Fusion power production in tokamaks uses discharge configurations that risk producing strong type I edge localized modes. The largest of these modes will likely increase impurities in the plasma and potentially damage plasma facing components, such as the protective heat and particle divertor. Machine learning-based prediction and control may provide for the automatic detection and mitigation of these damaging modes before they grow too large to suppress. To that end, large labeled datasets are required for the supervised training of machine learning models. We present an algorithm that achieves 97.7% precision when automatically labeling edge localized modes in the large DIII-D tokamak discharge database. The algorithm has no user controlled parameters and is largely robust to tokamak and plasma configuration changes. This automatically labeled database of events can subsequently feed future training of machine learning models aimed at autonomous edge localized mode control and suppression.
I. INTRODUCTION
High confinement (H-mode) operation modes are the mode of choice for fusion power production in future tokamak fusion systems.1 These modes are targeted for the “highest performance” operation at ITER.2 Unfortunately, these operational modes also produce so-called Edge Localized Modes (ELMs) at the plasma boundary that result in damaging heat loads at the divertor and other plasma facing components.3,4 These modes also increase the impurity of the plasma through contamination by the erosion of those components.1 The management of ELMs has been named a “critical issue for ITER,”5 where fusion power production requires plasma density levels that produce type I ELMs.1 These ELMs are expected to occur up to once per second at ITER.3
On the other hand, the ELMs in a so-called “ELMy” H-mode also provide a mechanism for density and impurity control of the core plasma.6,7 For this reason, it is desirable to control the ELMs during H-mode operation rather than strictly eliminate them. Studies exist on the control of ELMs that primarily focus on adapting plasma parameters and system design at time scales covering many ELMs to reduce the harmful effects of the worst of them.5–18
There is mounting optimism in an alternative to plasma parameter selection or design; real-time predictive plasma control systems could preemptively identify that an ELM will occur in the future 100 ms and autonomously prescribe corrective actions to ameliorate the damaging consequences. Rich with sensor systems that have well defined semantic meaning, tokamaks are good candidates for monitoring and active control by the data-driven models of machine learning. For example, a neural network was used to predict the disruption of the ASDEX Upgrade tokamak “far away from the desired operational space (H-mode, high-β).”19 There is mounting literature on machine learning-based plasma control.20–28
A critical difficulty with training supervised machine learning models in the context of tokamak reactors is the lack of labeled ELM events. Herein, we address this difficulty by describing an algorithm for autonomously identifying the ELM events in a large dataset of shots from the DIII-D tokamak.29 The performance of this algorithm is evaluated against a set of ELMs that were hand-labeled by human experts, and the algorithm demonstrates a near perfect precision and recall. Deployed on shots that were not selected by experts for ELM-potential, where recall is much more difficult to evaluate, the algorithm demonstrated a precision of 97.7%.

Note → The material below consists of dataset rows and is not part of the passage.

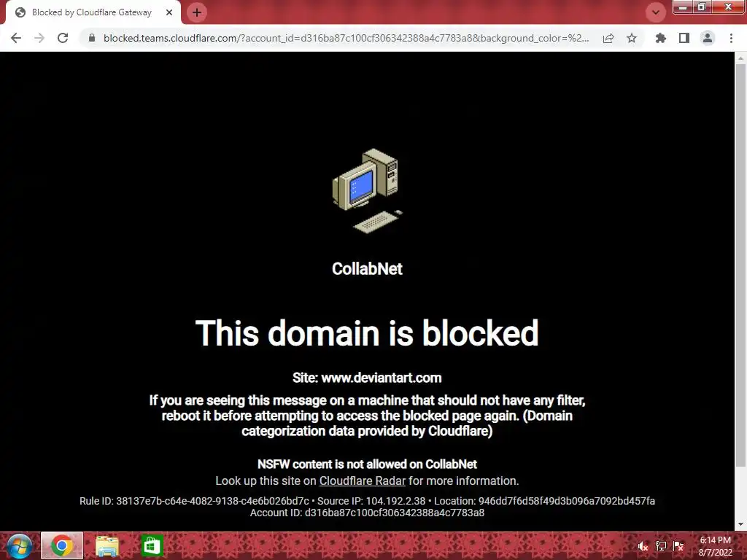Follow the Cloudflare Radar link
This screenshot has width=747, height=560.
(362, 481)
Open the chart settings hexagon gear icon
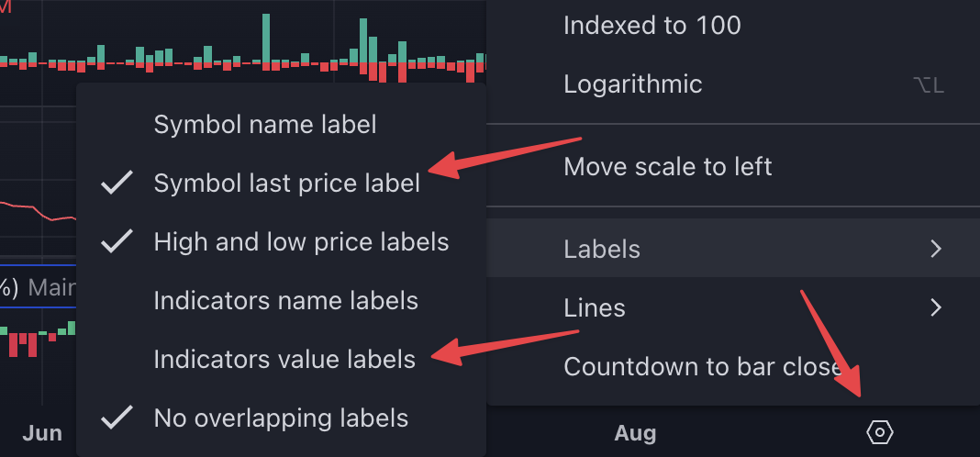This screenshot has width=980, height=457. click(x=880, y=432)
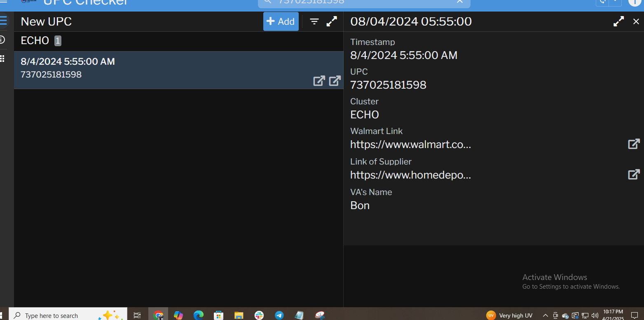
Task: Open the grid view icon in left sidebar
Action: coord(2,59)
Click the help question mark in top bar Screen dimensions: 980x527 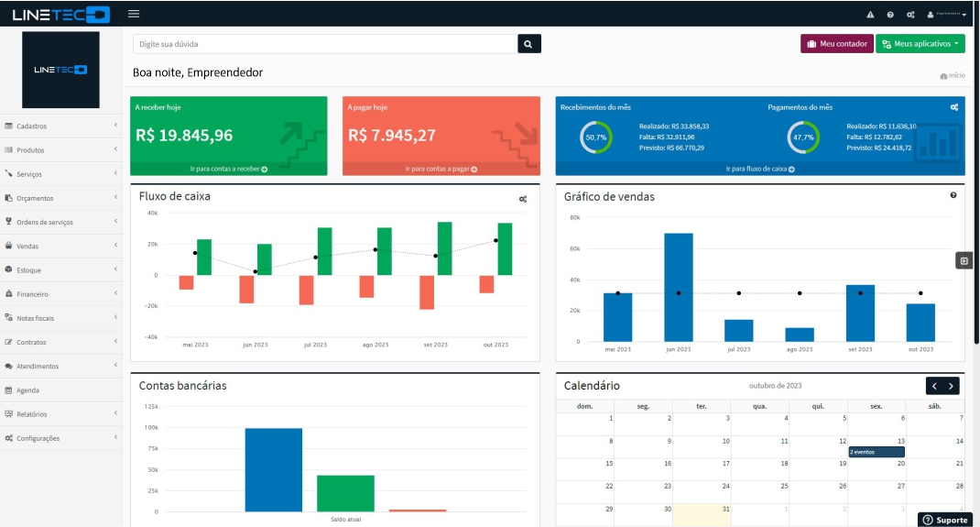[889, 15]
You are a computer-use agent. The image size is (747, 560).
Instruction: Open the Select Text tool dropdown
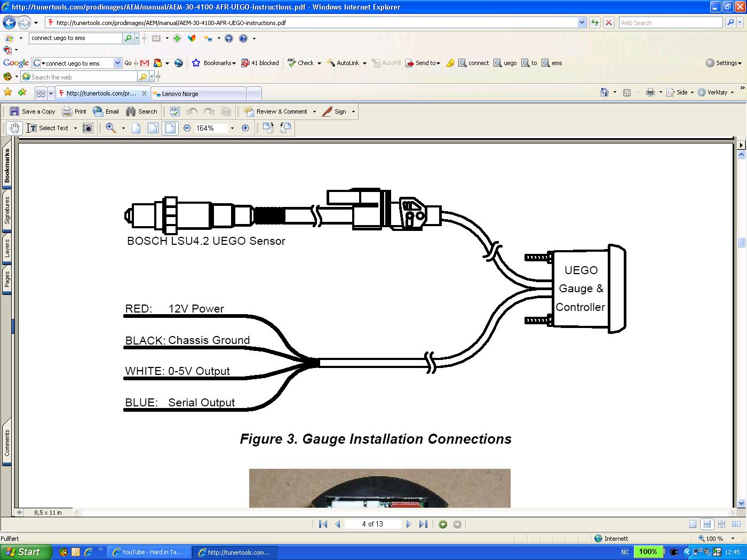[75, 128]
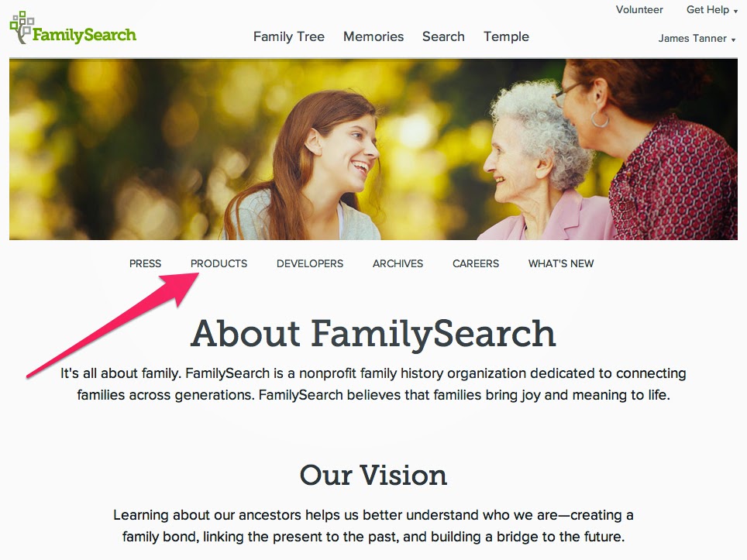
Task: Click the small arrow beside Get Help
Action: (x=735, y=12)
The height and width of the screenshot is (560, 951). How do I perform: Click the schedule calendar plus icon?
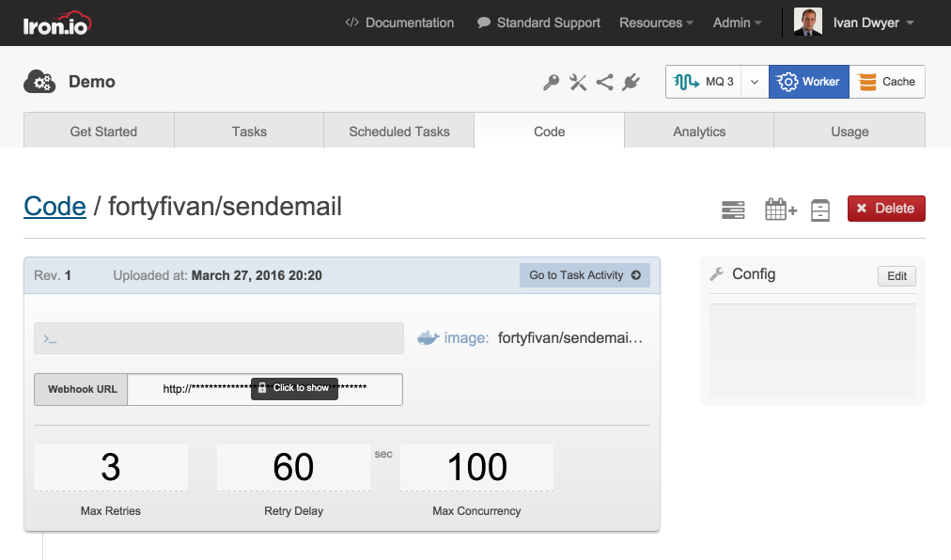tap(780, 210)
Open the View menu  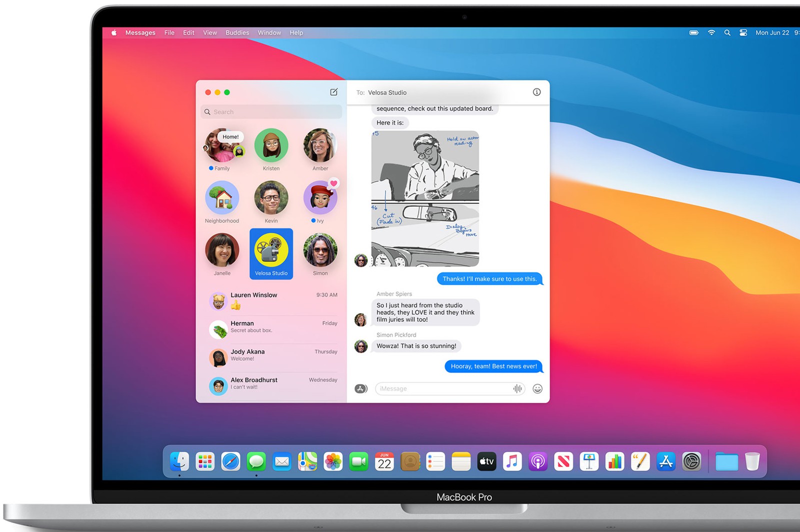[x=210, y=33]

A shot is a plasma discharge lasting for many seconds in which there may be thousands of ELM events for a typical H-mode plasma. At DIII-D, ELMs that occur during an “ELMy” H-mode discharge typically occur with a period of tens of milliseconds, grow from the background in a few microseconds or less, and last for a few hundred microseconds.
A recent study uses an ELM detector based exclusively on a single filterscope signal,18 further described elsewhere.30 The authors state that “the ELM detector [just referenced] should be replaced by a more robust ELM detector that does not rely on calibration-specific tuning.”18 Here, we use additional signals but with no user-controlled parameters, to create just such an ELM detector that has high precision when shown more than 5 years of shots recorded at DIII-D. This system can be used to create a training dataset for machine learning models to detect, classify, and ultimately predict ELMs in real time based on time series streaming data from tokamak diagnostic sensors.
Another recent, complementary study has trained a U-Net for ELM discovery at the KSTAR tokamak.31 Therein, the authors train the neural network on a single filterscope signal using ten shots for training (and validation) and two shots for testing and compare the performance of their model to several others. The model does not contain any user-controlled parameters. We call this related work complementary because it is an example of how labeled data can be used to create high quality models for plasma science. We will compare the reported performance of this U-Net with the performance of our model after describing the latter.
II. ELM OBSERVER (ELM-O): AN ALGORITHM FOR LABELING ELMs IN TIME SERIES DATA
To locate the ELMs in time, we use diagnostic signals from the tokamak: two interferometric measurements of the plasma density (interferometers),32 three measurements of atomic emission lines (filterscopes),33 and 64 channels from the beam emission spectroscopy system (BES).34 These three systems are sensitive to ELMs of all types, not just type I ELMs. All three instrument types have different sampling rates, as shown in Table I. We consider time periods within a shot when all the instruments are reporting data; we call this the concurrent sampling window. The data are processed by the ELM-O algorithm to produce labeled ELMs. The algorithm is described diagrammatically in Fig. 1.
Sampling rates for the instruments used in this work.
Instrument . | Sample rate (kS/s) . |
---|---|
Filterscope | 50 |
Interferometer | 100 |
BES | 1000 |
Instrument . | Sample rate (kS/s) . |
---|---|
Filterscope | 50 |
Interferometer | 100 |
BES | 1000 |
The factor of 20 difference in sampling rate between the filterscopes and the BES means that we have to “align” the data during the concurrent sampling window. To do this, we perform a discrete cosine transform (DCT)35 on the interferometer and filterscope data, append zeros to the end of the transformed vector, and inverse transform (IDCT) back to the time-domain. This operation produces “spectrum preserving” interpolation to the same time-domain sample points as the high-sampling BES signal. We note that this approach could also be used to decimate the BES data as well; e.g., one could effectively choose a middle point in sampling frequency between the disparate sources.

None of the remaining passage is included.